While many of these ventures raise small sums amounting to a few crores informally, larger SEBI-registered Alternative Investment Funds have a minimum ₹1-crore ticket size. “HNIs invest in them mainly as a feel-good investment, but a return expectation makes these ventures more sustainable,” says Shanker.

Windmills get back in vogue

While climate change doesn’t really get desi investors all hot and bothered, they are taking a fresh look at windmills as an investment, especially with their tax advantages restored.

“HNIs are displaying keen interest in investing in windmills. You typically invest ₹5-8 crore upfront and receive regular, long-term returns from the power generated and exported to the grid. Businessmen prefer this for captive use if they run a manufacturing firm. But there are also pure investors who consider this as good investment for the long term,” says Iyer of Kotak.

Tax experts say that two tax concessions in the recent Budget have made wind power attractive.

For one, the tax holiday granted to power generation projects under Section 80IA, which was set to lapse in March 2014, has been further extended. Two, the accelerated depreciation benefit for wind power, which allows windmill owners to write off as much as 80 per cent depreciation in the first year, has been restored.

Old ones with a new twist

Finally, it is not as if Indian HNIs have forgotten conventional investments. The fizzy equity market has prompted them to re-allocate money from debt into stocks. But it isn’t the Nifty Fifty or even the blue-chips that are now appealing to them. The spotlight is on under-researched mid- and small-cap stocks.

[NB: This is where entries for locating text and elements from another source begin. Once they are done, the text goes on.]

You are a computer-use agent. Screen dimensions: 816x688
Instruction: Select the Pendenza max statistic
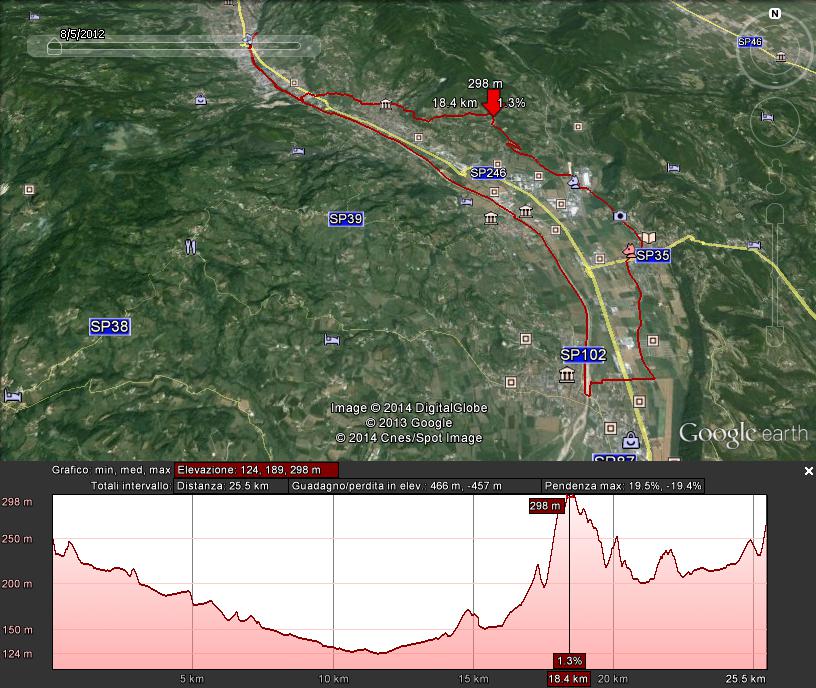point(623,486)
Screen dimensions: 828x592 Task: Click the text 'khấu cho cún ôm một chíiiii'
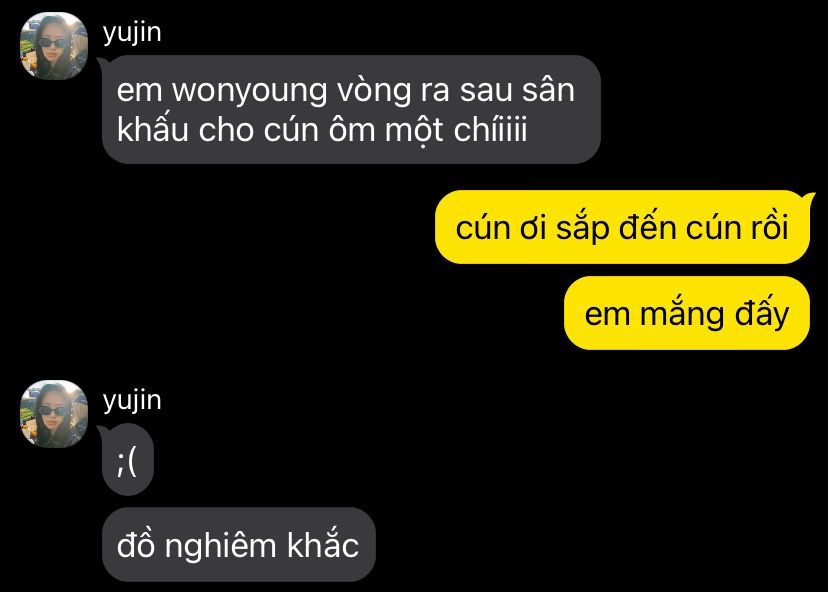tap(322, 130)
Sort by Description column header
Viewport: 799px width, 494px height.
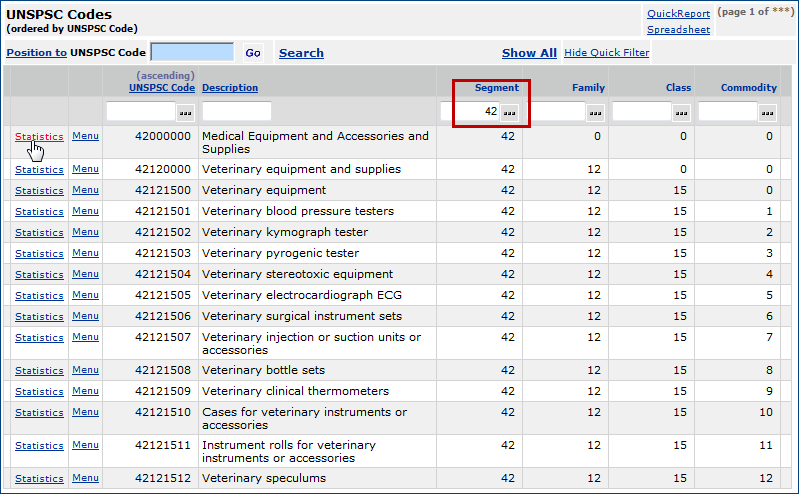[230, 88]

Typically, leading brokers do not recommend too many stocks beyond the top 150-200 stocks by market capitalisation. But the bull market and the belief that foreign investors are running out of headroom in larger stocks, have driven HNIs to seek out smaller stocks.

G Chokkalingam, founder and CEO of Equinomics, a boutique portfolio management firm, says, “Today, everybody wants to invest in the next MRF or JK Tyres. Logistics and chemical stocks have done extremely well in the secondary market in this rally. So, HNIs were keen to pick up IPOs from these two sectors.”

The penchant for under-researched stocks is why so many boutique portfolio management firms are springing up, he says. He notes that one thing that has changed with Indian HNIs after the 2008 crash is that they’re not content to simply hand over their wealth to a portfolio manager and sit back.

“They want to be informed, consulted and convinced about every stock acquired for their portfolio.”

With the Budget hiking the tax incidence on debt mutual funds (if held for three years or less), HNIs are keen to take direct bets on high-yielding non-convertible debentures (NCDs) too.

“NCDs offer an internal rate of return of 18-21 per cent, which results in a 13 per cent or so post-tax return, which HNIs see as very attractive,” says Shanker of Motilal Oswal.